Stored data entries
———
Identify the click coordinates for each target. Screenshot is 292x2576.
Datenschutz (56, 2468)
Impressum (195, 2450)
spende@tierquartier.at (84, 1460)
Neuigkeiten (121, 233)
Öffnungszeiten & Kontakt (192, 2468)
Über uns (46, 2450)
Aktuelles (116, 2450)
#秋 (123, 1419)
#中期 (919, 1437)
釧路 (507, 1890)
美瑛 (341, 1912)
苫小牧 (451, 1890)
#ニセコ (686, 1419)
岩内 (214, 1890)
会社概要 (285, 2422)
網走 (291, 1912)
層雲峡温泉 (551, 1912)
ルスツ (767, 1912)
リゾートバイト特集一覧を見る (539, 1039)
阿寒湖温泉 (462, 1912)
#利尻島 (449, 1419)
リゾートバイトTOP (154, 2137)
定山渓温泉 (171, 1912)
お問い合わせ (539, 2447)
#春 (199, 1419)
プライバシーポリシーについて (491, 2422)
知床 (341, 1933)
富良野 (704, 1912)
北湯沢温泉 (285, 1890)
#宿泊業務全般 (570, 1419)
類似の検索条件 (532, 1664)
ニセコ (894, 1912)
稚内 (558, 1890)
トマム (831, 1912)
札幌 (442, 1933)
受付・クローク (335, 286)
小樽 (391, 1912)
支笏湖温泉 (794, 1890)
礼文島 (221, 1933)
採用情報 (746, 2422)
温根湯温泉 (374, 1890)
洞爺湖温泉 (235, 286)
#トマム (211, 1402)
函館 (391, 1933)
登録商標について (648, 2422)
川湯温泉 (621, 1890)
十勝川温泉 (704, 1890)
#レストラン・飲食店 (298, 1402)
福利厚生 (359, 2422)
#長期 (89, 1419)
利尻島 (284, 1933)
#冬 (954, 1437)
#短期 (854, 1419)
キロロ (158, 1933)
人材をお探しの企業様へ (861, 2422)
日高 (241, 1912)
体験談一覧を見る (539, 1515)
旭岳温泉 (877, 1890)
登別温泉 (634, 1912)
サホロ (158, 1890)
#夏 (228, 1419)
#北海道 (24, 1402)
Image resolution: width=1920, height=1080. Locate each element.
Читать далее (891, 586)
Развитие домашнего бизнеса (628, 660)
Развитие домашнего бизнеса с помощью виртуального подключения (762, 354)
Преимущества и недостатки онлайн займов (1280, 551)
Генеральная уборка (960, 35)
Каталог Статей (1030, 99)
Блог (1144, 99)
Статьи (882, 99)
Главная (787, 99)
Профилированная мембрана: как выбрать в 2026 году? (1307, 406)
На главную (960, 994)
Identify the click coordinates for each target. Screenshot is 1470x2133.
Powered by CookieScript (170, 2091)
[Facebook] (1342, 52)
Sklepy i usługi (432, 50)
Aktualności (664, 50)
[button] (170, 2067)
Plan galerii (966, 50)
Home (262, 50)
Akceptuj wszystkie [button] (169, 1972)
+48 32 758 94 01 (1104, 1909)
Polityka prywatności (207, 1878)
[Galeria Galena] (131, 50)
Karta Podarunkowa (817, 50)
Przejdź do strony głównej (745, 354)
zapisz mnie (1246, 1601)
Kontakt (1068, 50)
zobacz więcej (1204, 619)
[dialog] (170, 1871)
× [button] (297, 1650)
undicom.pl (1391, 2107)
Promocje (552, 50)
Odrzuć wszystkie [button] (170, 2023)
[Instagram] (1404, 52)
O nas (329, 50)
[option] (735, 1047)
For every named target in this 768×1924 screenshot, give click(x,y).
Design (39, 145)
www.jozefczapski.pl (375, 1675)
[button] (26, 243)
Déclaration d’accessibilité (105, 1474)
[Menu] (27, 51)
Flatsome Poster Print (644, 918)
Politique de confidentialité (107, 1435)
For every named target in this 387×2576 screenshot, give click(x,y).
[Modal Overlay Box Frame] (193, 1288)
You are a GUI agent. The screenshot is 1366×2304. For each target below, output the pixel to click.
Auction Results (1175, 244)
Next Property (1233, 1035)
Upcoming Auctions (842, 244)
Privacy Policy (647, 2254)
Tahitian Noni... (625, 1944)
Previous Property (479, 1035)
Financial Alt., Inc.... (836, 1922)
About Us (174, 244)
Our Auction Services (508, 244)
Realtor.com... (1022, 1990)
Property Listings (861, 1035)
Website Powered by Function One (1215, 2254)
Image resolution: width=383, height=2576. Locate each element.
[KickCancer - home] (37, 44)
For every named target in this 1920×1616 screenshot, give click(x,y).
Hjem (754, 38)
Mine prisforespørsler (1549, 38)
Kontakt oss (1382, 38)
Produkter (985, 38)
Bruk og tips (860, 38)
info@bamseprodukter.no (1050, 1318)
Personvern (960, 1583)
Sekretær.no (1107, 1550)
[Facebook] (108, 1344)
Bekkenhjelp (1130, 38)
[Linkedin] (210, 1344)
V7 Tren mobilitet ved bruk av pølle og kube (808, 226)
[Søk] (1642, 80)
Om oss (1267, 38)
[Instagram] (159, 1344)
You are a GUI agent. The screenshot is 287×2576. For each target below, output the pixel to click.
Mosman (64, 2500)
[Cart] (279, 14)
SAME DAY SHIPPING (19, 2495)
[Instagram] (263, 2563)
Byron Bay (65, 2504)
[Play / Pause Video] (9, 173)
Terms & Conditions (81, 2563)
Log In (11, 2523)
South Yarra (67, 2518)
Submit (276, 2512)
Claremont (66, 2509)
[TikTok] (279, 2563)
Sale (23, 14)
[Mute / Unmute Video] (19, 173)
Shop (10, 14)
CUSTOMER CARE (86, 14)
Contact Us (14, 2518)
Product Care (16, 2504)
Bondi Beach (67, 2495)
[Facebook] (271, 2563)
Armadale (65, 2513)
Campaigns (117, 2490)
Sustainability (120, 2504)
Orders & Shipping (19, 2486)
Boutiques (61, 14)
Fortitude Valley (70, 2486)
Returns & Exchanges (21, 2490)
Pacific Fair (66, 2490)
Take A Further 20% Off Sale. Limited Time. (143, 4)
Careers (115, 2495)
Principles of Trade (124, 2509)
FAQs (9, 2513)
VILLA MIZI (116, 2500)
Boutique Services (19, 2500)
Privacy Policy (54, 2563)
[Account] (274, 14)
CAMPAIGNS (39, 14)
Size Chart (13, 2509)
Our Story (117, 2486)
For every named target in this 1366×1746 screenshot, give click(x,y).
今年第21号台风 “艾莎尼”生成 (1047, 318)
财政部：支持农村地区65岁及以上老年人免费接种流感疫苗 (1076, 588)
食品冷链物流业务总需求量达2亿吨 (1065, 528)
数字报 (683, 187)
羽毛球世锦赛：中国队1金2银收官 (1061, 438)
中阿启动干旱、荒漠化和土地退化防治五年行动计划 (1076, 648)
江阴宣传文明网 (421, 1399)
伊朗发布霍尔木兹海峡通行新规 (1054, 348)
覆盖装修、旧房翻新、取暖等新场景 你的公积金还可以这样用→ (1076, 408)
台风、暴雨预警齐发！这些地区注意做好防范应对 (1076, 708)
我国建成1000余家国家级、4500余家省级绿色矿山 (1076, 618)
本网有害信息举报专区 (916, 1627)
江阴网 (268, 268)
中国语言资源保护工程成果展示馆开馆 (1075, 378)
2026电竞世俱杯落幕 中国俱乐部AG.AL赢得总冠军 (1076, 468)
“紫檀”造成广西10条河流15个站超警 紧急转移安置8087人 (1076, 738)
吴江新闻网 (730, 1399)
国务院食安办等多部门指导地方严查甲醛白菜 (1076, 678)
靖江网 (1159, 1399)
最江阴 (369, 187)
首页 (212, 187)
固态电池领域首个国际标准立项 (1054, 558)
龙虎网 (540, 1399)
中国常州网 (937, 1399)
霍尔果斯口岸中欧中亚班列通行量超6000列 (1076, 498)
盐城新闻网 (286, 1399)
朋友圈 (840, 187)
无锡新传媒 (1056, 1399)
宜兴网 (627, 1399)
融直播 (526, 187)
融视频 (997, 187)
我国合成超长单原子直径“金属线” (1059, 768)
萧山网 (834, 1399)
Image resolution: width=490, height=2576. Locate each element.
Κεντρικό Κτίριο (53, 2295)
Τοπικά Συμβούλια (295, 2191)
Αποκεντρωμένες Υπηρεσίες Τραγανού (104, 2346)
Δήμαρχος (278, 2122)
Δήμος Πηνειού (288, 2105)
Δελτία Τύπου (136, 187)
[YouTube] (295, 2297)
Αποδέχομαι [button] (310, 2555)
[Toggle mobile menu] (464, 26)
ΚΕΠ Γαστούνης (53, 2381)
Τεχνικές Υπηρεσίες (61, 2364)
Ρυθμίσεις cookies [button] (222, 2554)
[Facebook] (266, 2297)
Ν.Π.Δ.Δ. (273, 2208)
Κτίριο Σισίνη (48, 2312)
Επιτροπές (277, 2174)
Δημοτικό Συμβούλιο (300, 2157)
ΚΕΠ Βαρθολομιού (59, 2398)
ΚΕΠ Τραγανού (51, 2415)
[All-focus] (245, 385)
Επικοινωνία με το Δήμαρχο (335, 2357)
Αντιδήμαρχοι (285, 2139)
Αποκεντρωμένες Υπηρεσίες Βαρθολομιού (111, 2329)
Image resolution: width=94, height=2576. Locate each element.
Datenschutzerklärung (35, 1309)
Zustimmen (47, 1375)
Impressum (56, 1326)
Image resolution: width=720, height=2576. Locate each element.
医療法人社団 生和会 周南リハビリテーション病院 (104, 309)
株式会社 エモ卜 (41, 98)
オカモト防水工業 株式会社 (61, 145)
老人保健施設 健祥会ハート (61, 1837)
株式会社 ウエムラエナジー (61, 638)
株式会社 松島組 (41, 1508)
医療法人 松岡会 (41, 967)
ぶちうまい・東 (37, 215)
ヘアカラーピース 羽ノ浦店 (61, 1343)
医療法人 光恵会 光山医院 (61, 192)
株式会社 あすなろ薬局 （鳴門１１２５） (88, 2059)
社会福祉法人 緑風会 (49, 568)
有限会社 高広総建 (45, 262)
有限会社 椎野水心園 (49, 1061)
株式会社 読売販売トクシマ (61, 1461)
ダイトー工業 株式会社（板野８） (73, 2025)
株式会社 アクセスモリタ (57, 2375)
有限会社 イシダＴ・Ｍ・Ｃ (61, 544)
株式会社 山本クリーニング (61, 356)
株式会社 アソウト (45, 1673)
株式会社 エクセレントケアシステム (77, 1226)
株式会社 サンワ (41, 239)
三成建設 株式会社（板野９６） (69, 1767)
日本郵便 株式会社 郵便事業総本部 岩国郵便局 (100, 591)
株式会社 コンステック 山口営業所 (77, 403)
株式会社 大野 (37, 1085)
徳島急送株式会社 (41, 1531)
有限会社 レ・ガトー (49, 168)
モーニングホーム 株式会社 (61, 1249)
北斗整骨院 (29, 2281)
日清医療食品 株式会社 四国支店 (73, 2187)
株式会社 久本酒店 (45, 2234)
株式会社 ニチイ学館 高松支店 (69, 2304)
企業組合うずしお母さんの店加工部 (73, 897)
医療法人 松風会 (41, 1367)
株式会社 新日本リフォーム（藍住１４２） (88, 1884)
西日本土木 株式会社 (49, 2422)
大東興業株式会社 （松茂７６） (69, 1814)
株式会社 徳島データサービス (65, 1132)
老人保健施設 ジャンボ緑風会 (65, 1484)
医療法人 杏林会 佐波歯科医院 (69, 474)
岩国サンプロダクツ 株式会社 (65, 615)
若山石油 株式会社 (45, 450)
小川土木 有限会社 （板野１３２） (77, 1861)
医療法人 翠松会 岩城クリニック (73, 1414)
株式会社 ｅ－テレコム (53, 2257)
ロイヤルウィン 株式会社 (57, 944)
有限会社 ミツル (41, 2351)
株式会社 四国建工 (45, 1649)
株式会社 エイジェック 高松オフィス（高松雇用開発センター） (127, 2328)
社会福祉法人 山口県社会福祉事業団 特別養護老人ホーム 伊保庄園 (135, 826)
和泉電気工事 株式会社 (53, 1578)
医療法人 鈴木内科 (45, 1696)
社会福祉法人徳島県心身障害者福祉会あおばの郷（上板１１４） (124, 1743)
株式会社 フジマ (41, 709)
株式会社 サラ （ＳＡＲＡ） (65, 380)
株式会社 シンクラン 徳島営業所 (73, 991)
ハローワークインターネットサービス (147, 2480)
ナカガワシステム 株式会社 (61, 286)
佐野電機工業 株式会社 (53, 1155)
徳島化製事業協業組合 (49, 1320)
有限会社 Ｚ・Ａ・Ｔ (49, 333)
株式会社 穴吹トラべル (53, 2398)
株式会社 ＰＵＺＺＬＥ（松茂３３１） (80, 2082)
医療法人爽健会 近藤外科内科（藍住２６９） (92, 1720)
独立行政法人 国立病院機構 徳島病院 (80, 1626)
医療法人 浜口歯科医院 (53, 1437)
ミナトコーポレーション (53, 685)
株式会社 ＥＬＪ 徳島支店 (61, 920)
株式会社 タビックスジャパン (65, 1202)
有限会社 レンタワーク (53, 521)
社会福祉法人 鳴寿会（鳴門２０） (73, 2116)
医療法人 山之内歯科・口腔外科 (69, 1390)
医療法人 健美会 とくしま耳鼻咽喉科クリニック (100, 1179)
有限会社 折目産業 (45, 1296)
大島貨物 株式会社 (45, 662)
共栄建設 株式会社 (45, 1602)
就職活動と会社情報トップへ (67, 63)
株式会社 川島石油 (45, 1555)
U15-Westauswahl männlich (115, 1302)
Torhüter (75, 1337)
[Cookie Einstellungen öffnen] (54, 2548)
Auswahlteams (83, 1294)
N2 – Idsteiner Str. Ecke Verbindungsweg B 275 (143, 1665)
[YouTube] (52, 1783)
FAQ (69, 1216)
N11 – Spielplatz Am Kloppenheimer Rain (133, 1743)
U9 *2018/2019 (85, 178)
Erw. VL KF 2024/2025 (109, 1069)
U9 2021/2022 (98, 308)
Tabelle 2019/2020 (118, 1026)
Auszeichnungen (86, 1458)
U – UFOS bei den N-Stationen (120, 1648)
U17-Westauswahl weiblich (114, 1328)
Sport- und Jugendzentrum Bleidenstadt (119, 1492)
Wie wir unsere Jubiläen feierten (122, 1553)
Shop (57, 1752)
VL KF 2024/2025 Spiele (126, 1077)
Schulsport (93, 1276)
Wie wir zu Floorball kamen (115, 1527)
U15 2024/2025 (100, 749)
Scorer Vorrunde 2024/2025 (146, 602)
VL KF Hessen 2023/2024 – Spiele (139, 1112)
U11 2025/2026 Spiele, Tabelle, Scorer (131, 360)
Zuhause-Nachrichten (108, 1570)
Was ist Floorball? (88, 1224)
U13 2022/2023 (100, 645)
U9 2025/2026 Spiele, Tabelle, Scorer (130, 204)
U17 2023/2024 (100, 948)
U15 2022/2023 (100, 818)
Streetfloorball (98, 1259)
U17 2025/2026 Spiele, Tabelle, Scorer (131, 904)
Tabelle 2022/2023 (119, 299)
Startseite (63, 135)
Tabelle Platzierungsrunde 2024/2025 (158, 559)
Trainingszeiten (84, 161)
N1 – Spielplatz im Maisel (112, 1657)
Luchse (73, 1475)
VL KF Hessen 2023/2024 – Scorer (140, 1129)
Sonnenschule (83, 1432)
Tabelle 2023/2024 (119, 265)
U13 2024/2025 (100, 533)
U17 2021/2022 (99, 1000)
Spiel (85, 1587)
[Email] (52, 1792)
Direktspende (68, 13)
———
Work request: Looking at the data above, write out exactly the lines that start at the one containing "Datenschutz (56, 2468)" and end at the one containing "[option] (735, 1047)"; include both and nothing beyond.

Solution for this problem:
Datenschutz (56, 2468)
Impressum (195, 2450)
spende@tierquartier.at (84, 1460)
Neuigkeiten (121, 233)
Öffnungszeiten & Kontakt (192, 2468)
Über uns (46, 2450)
Aktuelles (116, 2450)
#秋 (123, 1419)
#中期 (919, 1437)
釧路 (507, 1890)
美瑛 (341, 1912)
苫小牧 (451, 1890)
#ニセコ (686, 1419)
岩内 (214, 1890)
会社概要 (285, 2422)
網走 (291, 1912)
層雲峡温泉 (551, 1912)
ルスツ (767, 1912)
リゾートバイト特集一覧を見る (539, 1039)
阿寒湖温泉 (462, 1912)
#利尻島 (449, 1419)
リゾートバイトTOP (154, 2137)
定山渓温泉 (171, 1912)
お問い合わせ (539, 2447)
#春 (199, 1419)
プライバシーポリシーについて (491, 2422)
知床 (341, 1933)
富良野 (704, 1912)
北湯沢温泉 (285, 1890)
#宿泊業務全般 (570, 1419)
類似の検索条件 (532, 1664)
ニセコ (894, 1912)
稚内 (558, 1890)
トマム (831, 1912)
札幌 (442, 1933)
受付・クローク (335, 286)
小樽 (391, 1912)
支笏湖温泉 (794, 1890)
礼文島 (221, 1933)
採用情報 (746, 2422)
温根湯温泉 (374, 1890)
洞爺湖温泉 (235, 286)
#トマム (211, 1402)
函館 (391, 1933)
登録商標について (648, 2422)
川湯温泉 (621, 1890)
十勝川温泉 (704, 1890)
#レストラン・飲食店 (298, 1402)
福利厚生 (359, 2422)
#長期 (89, 1419)
利尻島 (284, 1933)
#冬 (954, 1437)
#短期 (854, 1419)
キロロ (158, 1933)
人材をお探しの企業様へ (861, 2422)
日高 (241, 1912)
体験談一覧を見る (539, 1515)
旭岳温泉 (877, 1890)
登別温泉 (634, 1912)
サホロ (158, 1890)
#夏 (228, 1419)
#北海道 (24, 1402)
Image resolution: width=1920, height=1080. Locate each element.
Читать далее (891, 586)
Развитие домашнего бизнеса (628, 660)
Развитие домашнего бизнеса с помощью виртуального подключения (762, 354)
Преимущества и недостатки онлайн займов (1280, 551)
Генеральная уборка (960, 35)
Каталог Статей (1030, 99)
Блог (1144, 99)
Статьи (882, 99)
Главная (787, 99)
Профилированная мембрана: как выбрать в 2026 году? (1307, 406)
На главную (960, 994)
Identify the click coordinates for each target. Screenshot is 1470x2133.
Powered by CookieScript (170, 2091)
[Facebook] (1342, 52)
Sklepy i usługi (432, 50)
Aktualności (664, 50)
[button] (170, 2067)
Plan galerii (966, 50)
Home (262, 50)
Akceptuj wszystkie [button] (169, 1972)
+48 32 758 94 01 (1104, 1909)
Polityka prywatności (207, 1878)
[Galeria Galena] (131, 50)
Karta Podarunkowa (817, 50)
Przejdź do strony głównej (745, 354)
zapisz mnie (1246, 1601)
Kontakt (1068, 50)
zobacz więcej (1204, 619)
[dialog] (170, 1871)
× [button] (297, 1650)
undicom.pl (1391, 2107)
Promocje (552, 50)
Odrzuć wszystkie [button] (170, 2023)
[Instagram] (1404, 52)
O nas (329, 50)
[option] (735, 1047)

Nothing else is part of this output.